“The tree of life”: la quinta mitologica fatica del divino Terrence Malick, Palma d’Oro a Cannes 2011

Una summa summarum della poetica e della filosofia malickiana questo ultimo struggente lungometraggio The tree of life dove il regista texano – il più schivo della storia del cinema – ha ripreso le storie, i simboli, le situazioni e il credo narrato nei suoi quattro film precedenti per tirarne fuori un densissimo capolavoro di arte cinematografica. Un film che si ricongiunge alla suggestione del suo primo lavoro La rabbia giovane, interpretato da un intenso carnale Martin Sheen con un’eterea quasi-bambina Sissy Spacek, suggestione che forse in questo film si chiarifica fornendo un senso molto più edipico a quella storia girata nel ’73.
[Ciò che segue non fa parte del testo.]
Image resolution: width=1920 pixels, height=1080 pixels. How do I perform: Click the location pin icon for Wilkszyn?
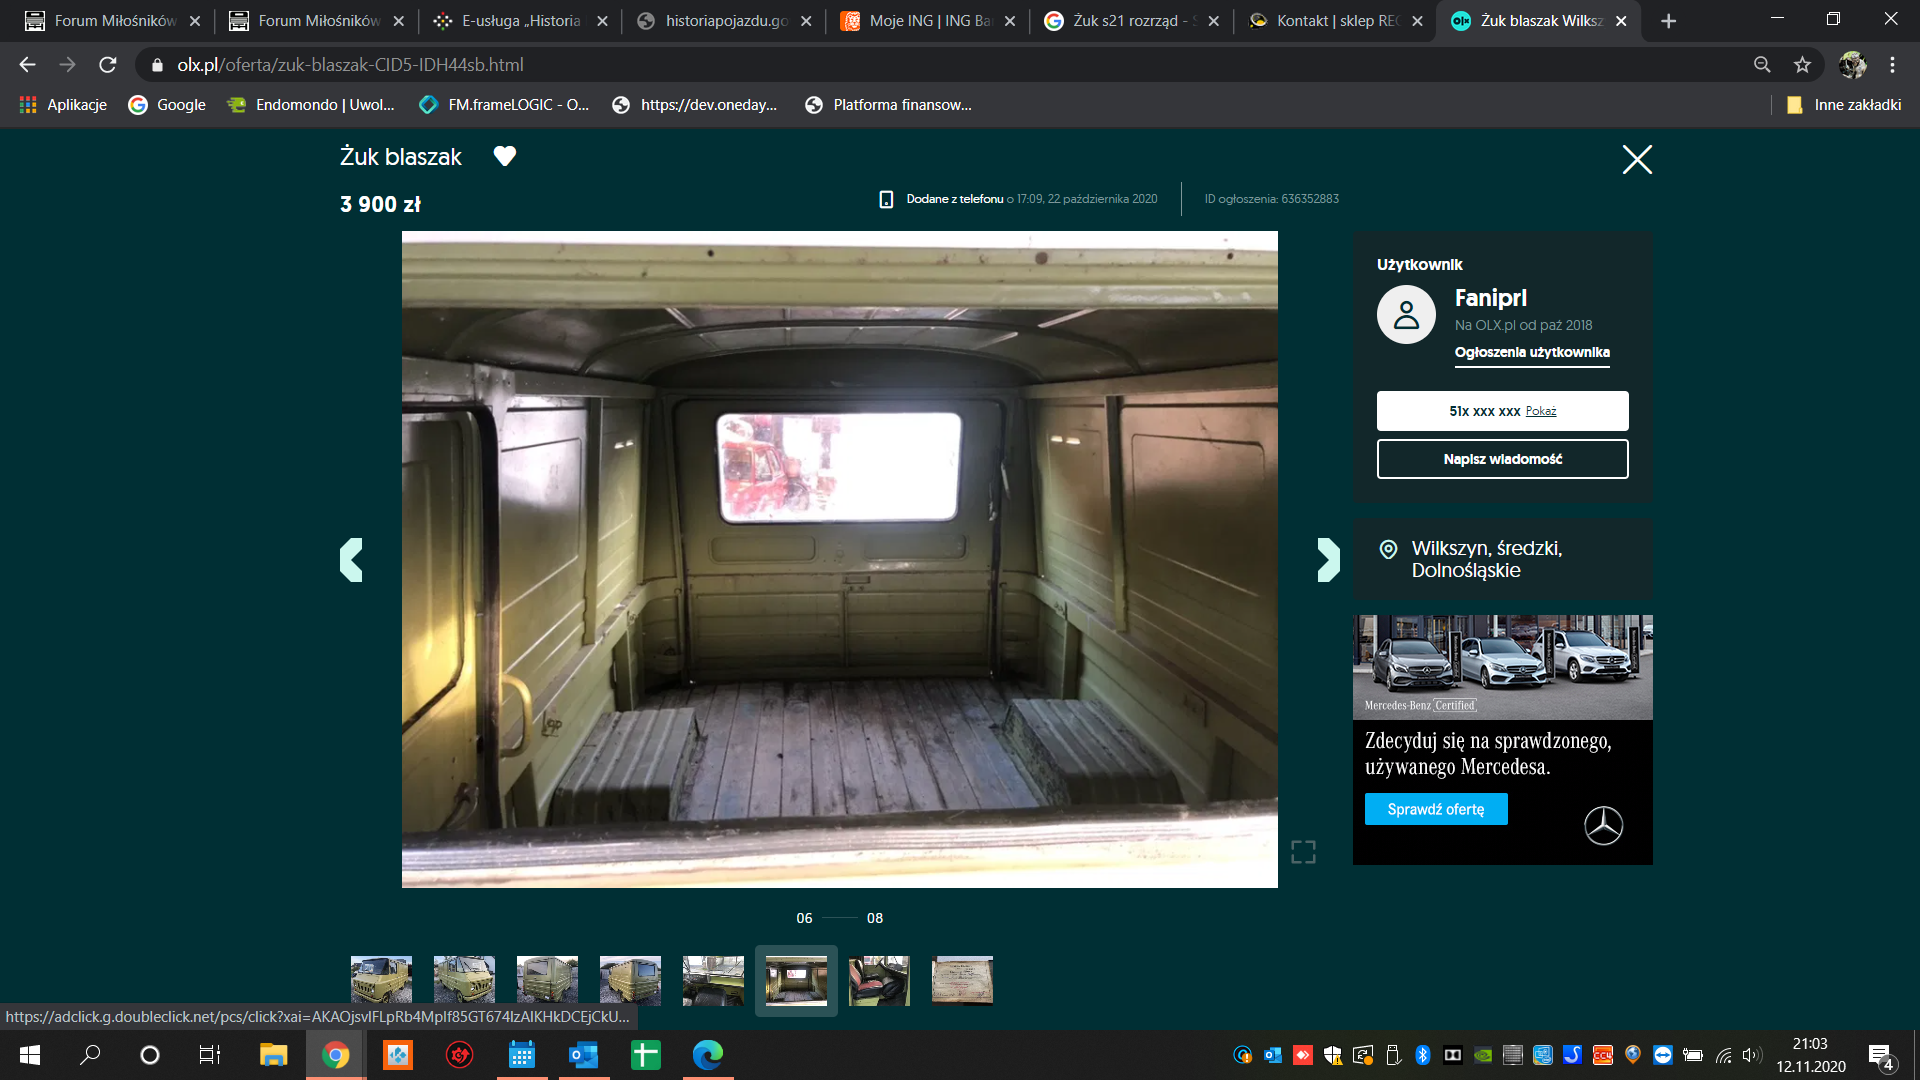tap(1388, 549)
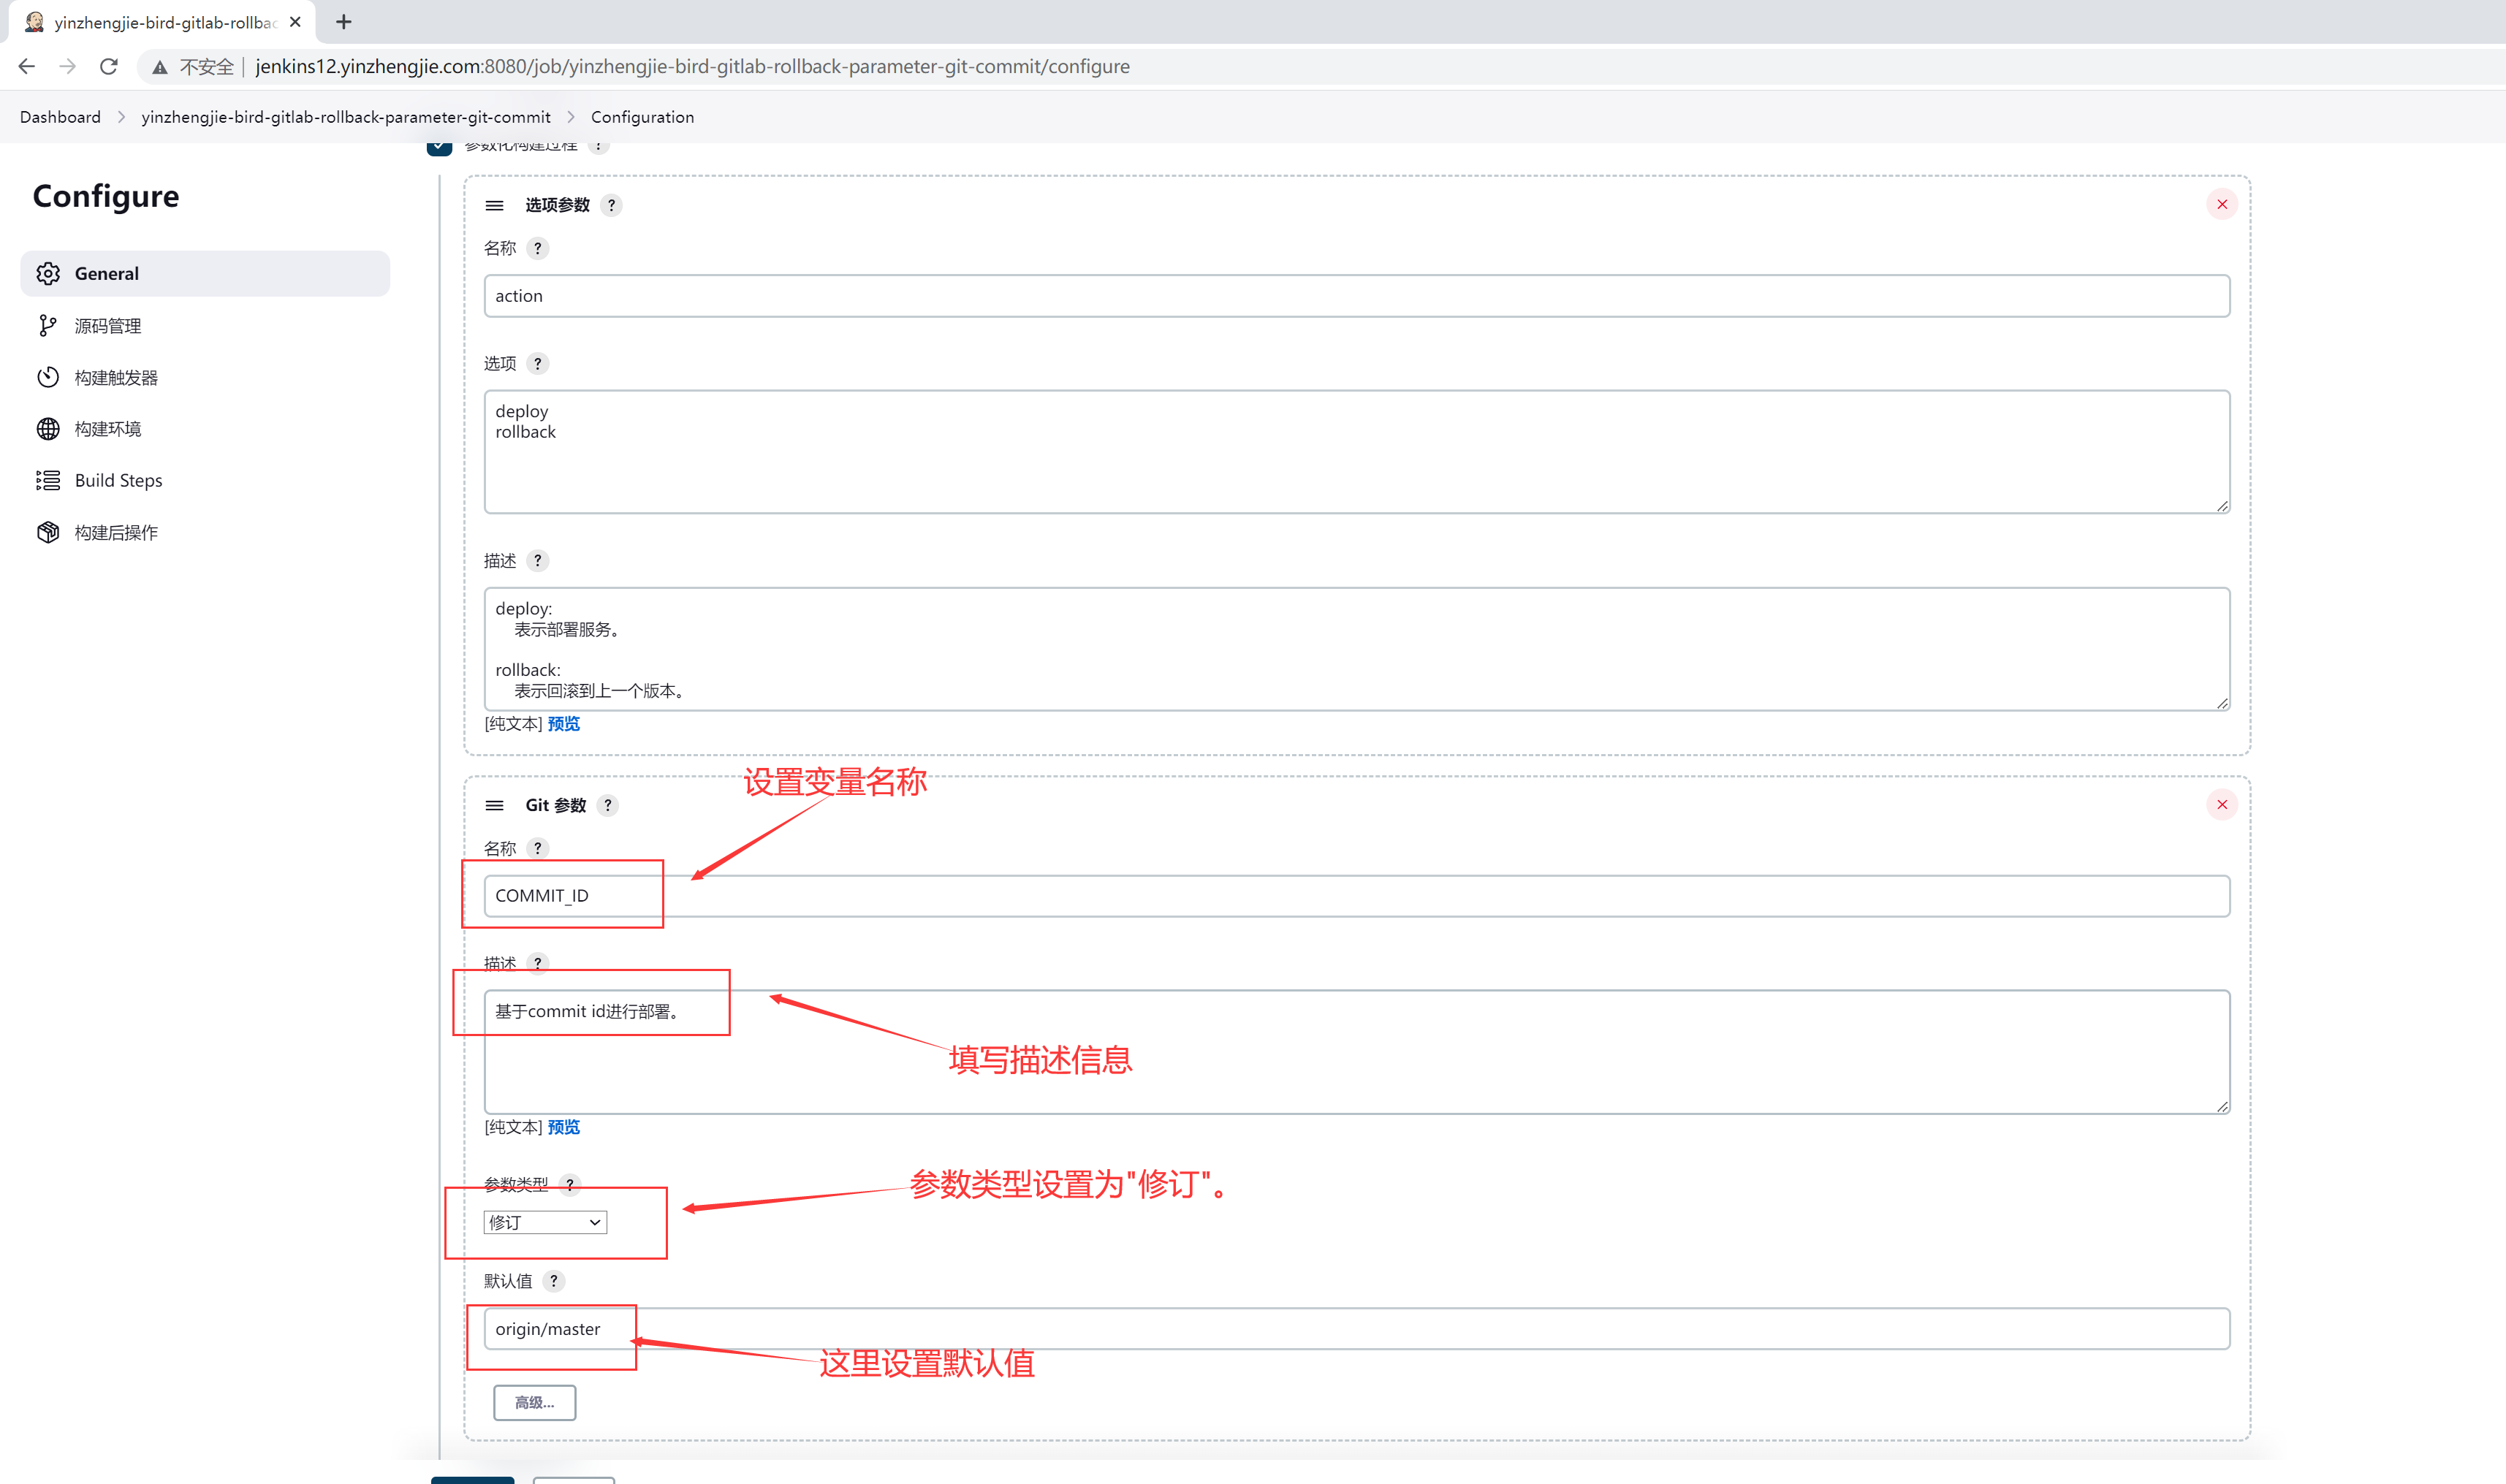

Una famiglia middle class pare all’inizio incarnare la più tipica rassicurante immagine pubblicitaria possibile: un padre affettuoso interpretato da un perfetto Brad Pitt in versione kennediana è sposato e ha tre figli con la giovanissima Jessica Chastain, rossa e lentigginosa come Sissy Spacek, madre-fatina, perfetto angelo del focolare. Nelle loro vite assolate irrompe la tragedia della morte del secondogenito, e a partire da lì, a ritroso, scopriamo i retroscena della famiglia, dove la figura del padre si rivela essere quella di un tiranno insicuro che sfida i figli cercando di piegarli all’ubbidienza, sfogando tra le mura domestiche la frustrazione di non essere riuscito a diventare un uomo di successo e potere nel suo lavoro, pur avendo rinunciato per questo a dedicarsi alla sua originaria passione per la musica. I tre figli maschi, splendidamente interpretati da talentuosi ragazzini, devono piegarsi alla violenza mista a momenti di contraddittorio affetto che il padre esprime in contrapposizione alla dolorosa sottomissione della madre che li difende fin dove osa. Sui tre spicca il primogenito, Jack, interpretato come ragazzo da un encomiabile Hunter McCracken e da adulto dal densissimo Sean Penn, capace di mostrare in poche scene tutto il peso dei segni della sua educazione, e del cammino laborioso per rappacificarsi, senza doverla uccidere, con la figura controversa di suo padre. In questo il legame con La rabbia giovane: il ribelle Sheen che uccide il padre della sua giovanissima fidanzatina senza esitazione, in The tree of life è tentato di sopprimere il suo genitore ma riesce alla fine a riconciliarsi con il suo bisogno di riconoscimento e affetto da quella figura, accettandone dolorosamente l’umanità e fragilità.
Ma oltre a questo tema ritroviamo gli stimoli forti degli altri film di Malick: l’insensatezza e la debolezza insita nella violenza de La sottile linea rossa, il senso del paradiso perduto di The new world e la potenza sentimentale de I giorni del cielo (di cui è doveroso di ricordare una delle più belle colonne sonore mai composte da Ennio Morricone). E soprattutto la tecnica strabiliante del regista che per questa pellicola ha composto centinaia di scene ciascuna in modo diverso, usando la macchina da presa con movimenti liquidi, contorti, spregiudicati, dando la sensazione che ogni inquadratura avesse una scelta talmente precisa di obbiettivo, messa a fuoco e luminosità da parere un quadro a sé, semantico, potente. I dettagli scenici prefetti dalla scelta meteorologica per i giorni in cui girare (di preferenza nuvolosi anche se estivi) alle architetture degli interni, i costumi e le musiche – per lunghi tratti una messa da requiem – oltre agli stilemi più classici del regista (le chiome degli alberi, l’erba alta, l’acqua in ogni sua forma). Degno di menzione, e senz’altro di un Oscar, il montaggio del film non solo nella parte video ma anche nell’audio. Anche questa volta Malick ha preferito ritardare l’uscita del film pur di firmare un prodotto perfetto, lavorato nell’editing con ben cinque montatori, che sono stati fondamentali anche nel creare il senso di natura attraverso le inserzioni di immagini di infinitamente grande (scene cosmiche), medio (eruzioni vulcaniche) e infinitamente piccolo (organismi cellulari), che in modo kubrickiano hanno narrato gli albori del mondo nella sua necessaria violenza che però è anche spinta generatrice. In questo modo Malick ha portato al centro del suo metadiscorso i concetti di Grazia Divina e Natura, in parte visti come opponenti e in parte come espressione dello stesso flusso, concludendo che la forza di superamento di questa dicotomia risiede nella capacità di perdono e di amore.